Active clinical trials for "Anemia, Sickle Cell"

Sickle Cell Anemia (SCA) occurs in 300,000 newborns per year in the world, with 150,000 affected births in Nigeria, alone. With improvement in survival for children with SCA in both high- and low-resource countries, neurological morbidity is an emerging significant public health challenge, particularly in countries with a high rate of sickle cell disease (SCD). Both silent cerebral infarcts (SCI) and overt strokes result in significant neurological morbidity and premature death. Five NIH-funded randomized controlled trials (RCT) demonstrated that regular blood transfusion or hydroxyurea therapy are efficacious treatments for primary and secondary stroke prevention in children with SCA. Despite the observation that at least 99% of children with SCA in high-resource settings reach adulthood, and approximately 60% of adults will experience one or more strokes (~50% with SCI and ~10% with overt strokes) and the high disease-burden in Nigeria, the prevalence and incidence rates of new and recurrent stroke (overt and silent strokes)have not been collected systematically in children and young adults (16-25 years old) with SCA. In the last decade, there has been growing use of stroke registries in economically advanced nations, particularly for epidemiological purposes of trend analysis, clinical effectiveness, compliance to guidelines, assessment of implementation, adoption of novel techniques, and quality improvement process. For the first time in clinical centers in Nigeria, the Investigators will conduct an observational epidemiological study to document the prevalence and track the incidence of new and recurrent strokes in children and young adults with SCD. The Investigators will create a stroke registry referred to as the Afolabi Stroke Registry for Children and Young Adults with Sickle Cell Disease in Nigeria. The overall purpose of the stroke registry is to document the natural history of SCD in a low-resource setting and to improve the quality of the care of children and young adults with SCD living in Nigeria.

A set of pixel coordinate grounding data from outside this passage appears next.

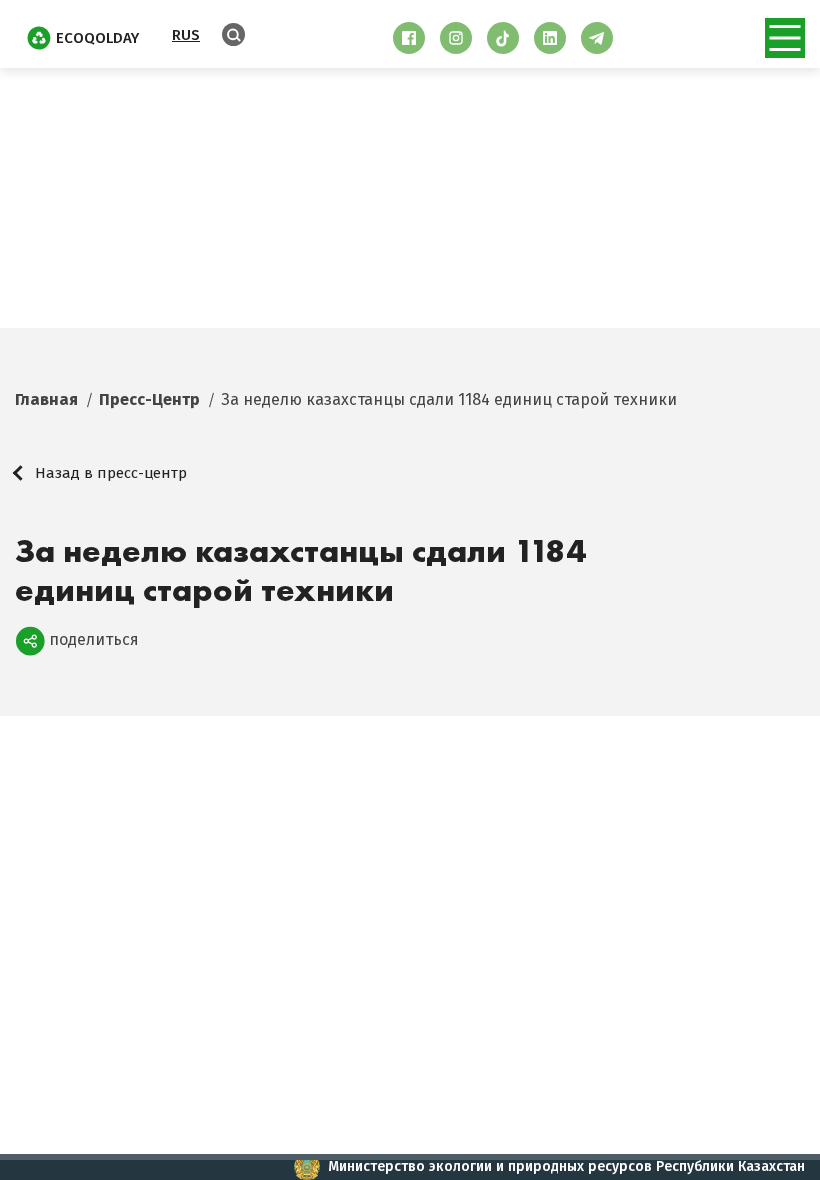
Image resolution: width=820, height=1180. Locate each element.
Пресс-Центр (149, 399)
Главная (46, 399)
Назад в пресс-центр (111, 473)
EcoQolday (97, 38)
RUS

Majority of patients who are eligible for allogeneic HSCT for cure of severe sickle cell disease lack a matched family donor. This study aims for cure of sickle cell disease by performing unrelated donor (outside family) allogeneic HSCT. Donors or unrelated cord blood units will be selected from the NMDP database. It is designed to estimate the safety of a novel reduced toxicity, yet an immunosuppressive and myeloablative preparative regimen. This is meant for patients <21 years old who have severe complications from sickle cell and do not have matched sibling donors in the family to undergo stem cell transplant. Patients will undergo transplant using unrelated donor stem cells after receiving the protocol therapy. They will be followed for 1 year to monitor for engraftment of donor cells and complications like graft versus host disease (GVHD), infections and death.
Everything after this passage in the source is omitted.